Invero, è agli atti il verbale di mancato accordo attestante che il primo incontro tenutosi dinanzi al mediatore in data 20.12.2024 si è concluso con esito negativo (depositato da parte opposta in data
30.01.2025).
2. Sull'eccezione di incompetenza territoriale del Tribunale di Firenze
L'opponente ha eccepito, in primo luogo, l'incompetenza territoriale del Tribunale adito, e conseguente nullità del decreto ingiuntivo opposto, alla luce dell'asserita qualità di consumatore rivestita, individuando quale Foro competente quello del consumatore, ossia il Tribunale di
Lagonegro nel cui circondario è ubicata la residenza di (Comune di Moliterno - Parte_1
PZ).
Premesso che l'art. 3 d.lgs. 206/2005 – Codice del Consumo – definisce quale consumatore: “la persona fisica che agisce per scopi estranei all'attività imprenditoriale, commerciale, artigianale o professionale eventualmente svolta”, occorre richiamare la giurisprudenza della Corte di Giustizia
UE, secondo cui si deve distinguere se il garante abbia o meno prestato garanzia per scopi estranei all'attività imprenditoriale eventualmente svolta e se lo stesso risulti o meno avvinto da collegamenti di natura funzionale con la società garantita, ai fini dell'applicabilità del foro esclusivo ed inderogabile di cui all'art. 33, lett. u) Codice del Consumo, in deroga alla vis atractiva del foro del debitore garantito (art. 1, paragrafo 1, e 2, lettera b), della Direttiva n. 93/13, in materia di tutela del consumatore. Cfr Corte di Giustizia UE, nell'ordinanza 19/11/15, n. C-74/15).
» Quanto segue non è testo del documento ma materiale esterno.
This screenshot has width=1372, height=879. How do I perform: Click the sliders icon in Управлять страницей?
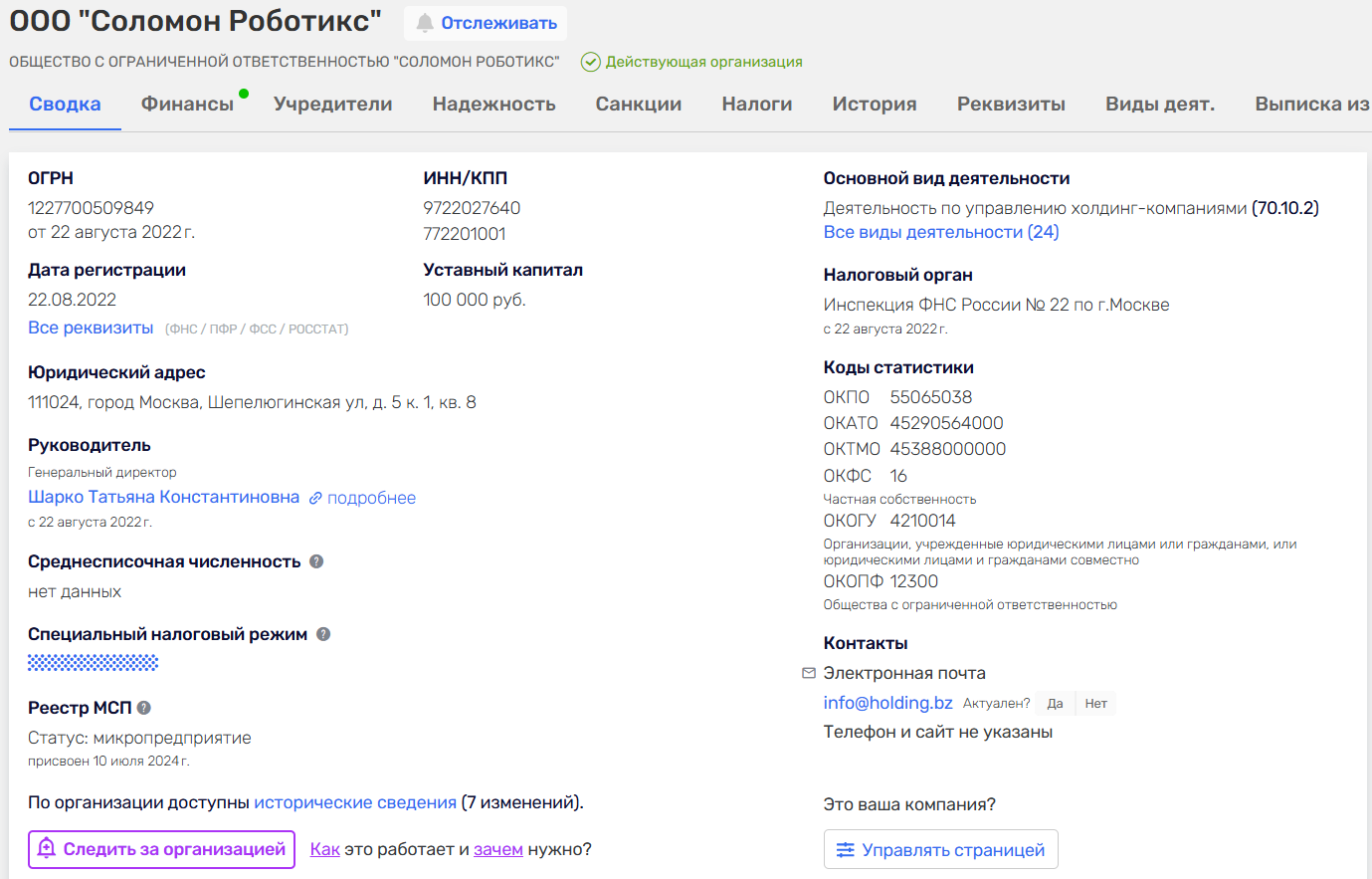tap(845, 849)
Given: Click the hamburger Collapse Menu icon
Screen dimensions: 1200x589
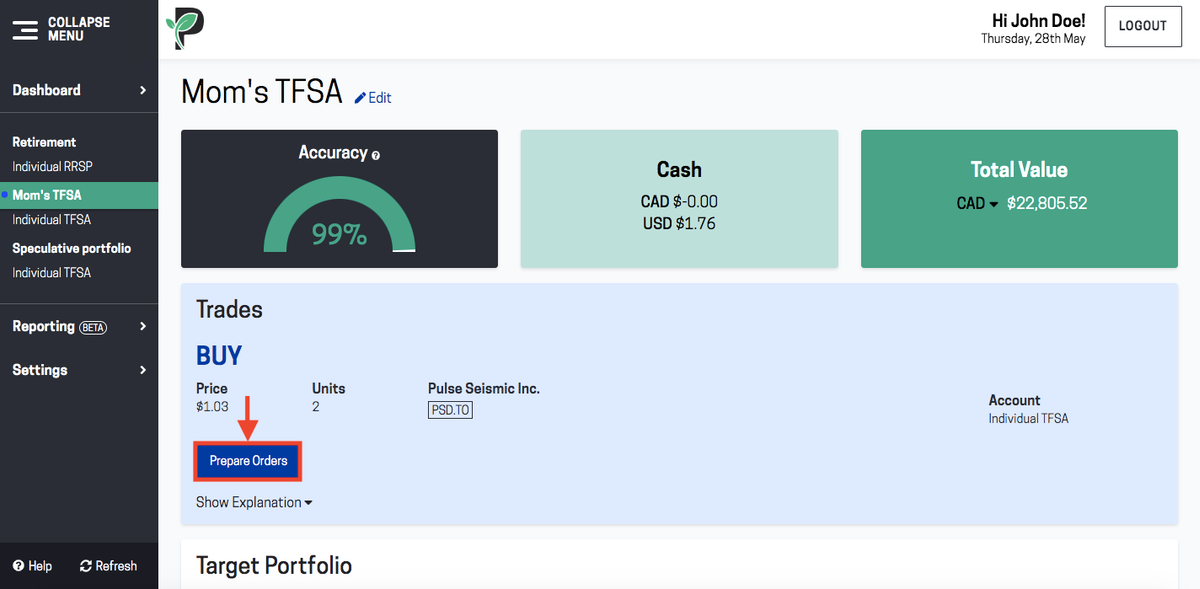Looking at the screenshot, I should pyautogui.click(x=25, y=29).
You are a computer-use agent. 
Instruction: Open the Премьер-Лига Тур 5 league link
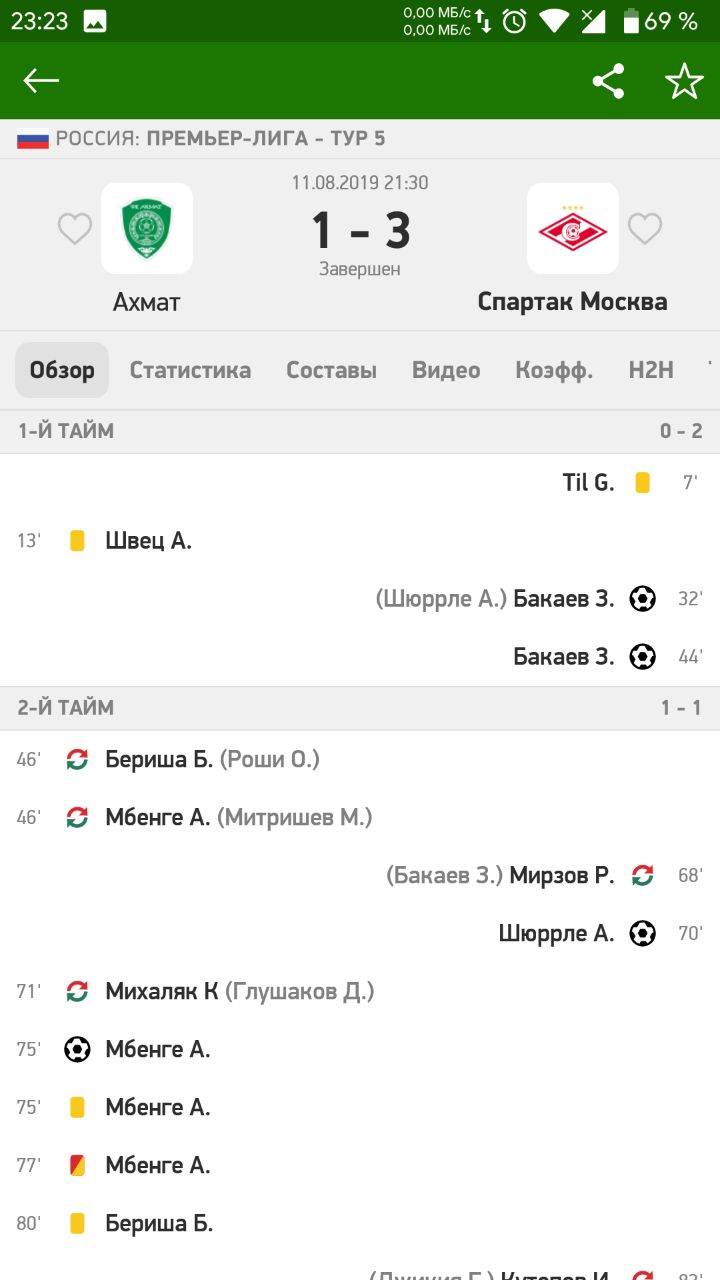[x=265, y=139]
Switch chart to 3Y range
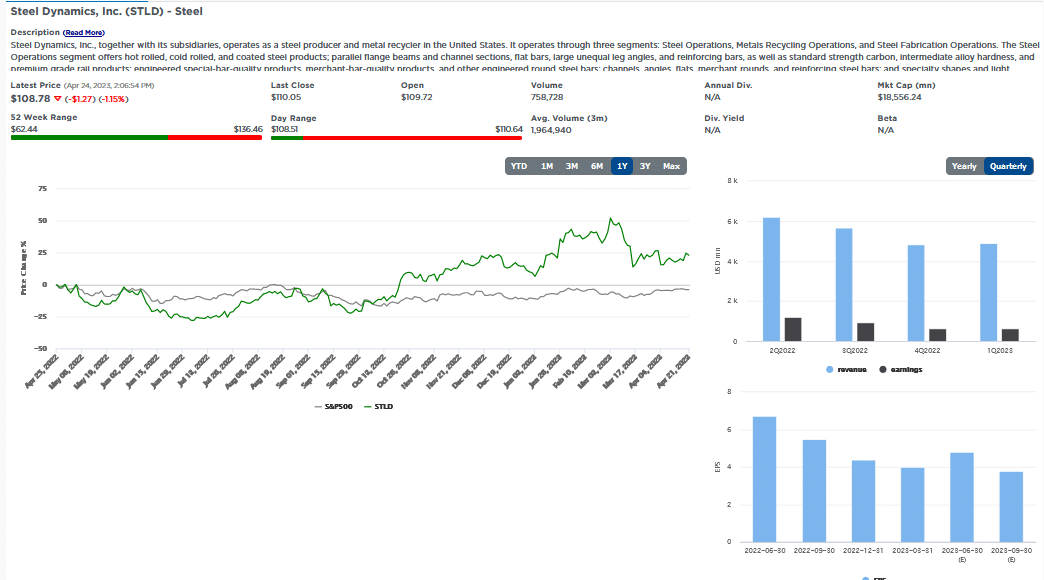Viewport: 1044px width, 580px height. [x=646, y=166]
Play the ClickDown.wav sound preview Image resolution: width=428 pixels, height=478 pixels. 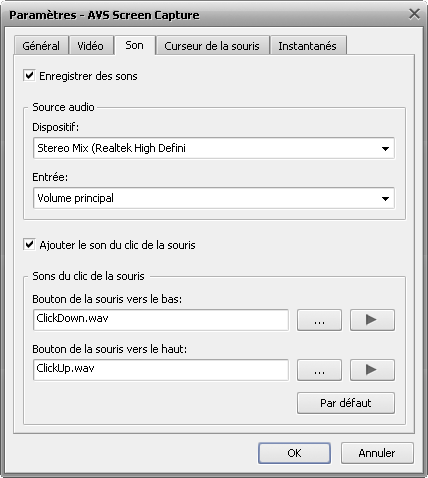[372, 320]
In adesione a tale orientamento, la giurisprudenza della Suprema Corte, adeguatosi a quella comunitaria, ha dopo un primo momento escluso che la sola accessorietà rispetto a un'obbligazione principale contratta nell'esercizio dell'impresa da parte del debitore garantito osti, di per sé, alla configurabilità della qualifica di consumatore in capo al fideiussore, riconoscendo che il fideiussore potrà essere considerato consumatore, ai sensi del d.lgs. 206/2005, solamente nel caso in cui la fideiussione sia stata assunta per scopi di natura privata e non rientri, invece, nell'attività professionale svolta, “nel senso che la prestazione della fideiussione non deve costituire atto
pagina 5 di 10 espressivo di tale attività, né essere strettamente funzionale al suo svolgimento” (Cass. Sez. U - ,
Ordinanza n. 5868 del 27/02/2023).
Ebbene, nel caso di specie, non è possibile riconoscere la qualità di consumatore in capo all'odierno opponente, atteso che questi ha prestato indubbiamente la garanzia a favore della debitrice principale SO.T.E.I. S.R.L per scopi che esulano dalla sua sfera privata. Difatti è pacifico, nonché documentalmente provato dalla visura allegata della società debitrice (si veda la visura allegata al ricorso monitorio), che ha rivestito il ruolo di amministratore delegato della società Parte_1
garantita dal 05.07.2004, tanto che il contratto di conto corrente oggetto del ricorso per decreto ingiuntivo risulta dallo stesso sottoscritto (doc. 2 – ricorso monitorio), e di consigliere delegato dal
23.01.2006 al 1.12.2010, quindi al momento del rilascio della fideiussione in oggetto avvenuto il
18.9.2007.
Tanto basta ad escludere l'applicabilità della disciplina prevista dal Codice del consumo, atteso che l'atto di citazione e i restanti scritti difensivi depositati dalla difesa dell'opponente - onerato della prova a norma dell'art. 2697 cc (Cass. Sez. 3 - , Ordinanza n. 26525 del 11/10/2024; Sez. U - ,
Sentenza n. 19597 del 18/09/2020) - non contengono alcuna allegazione specifica in ordine alla qualità di consumatore invocata.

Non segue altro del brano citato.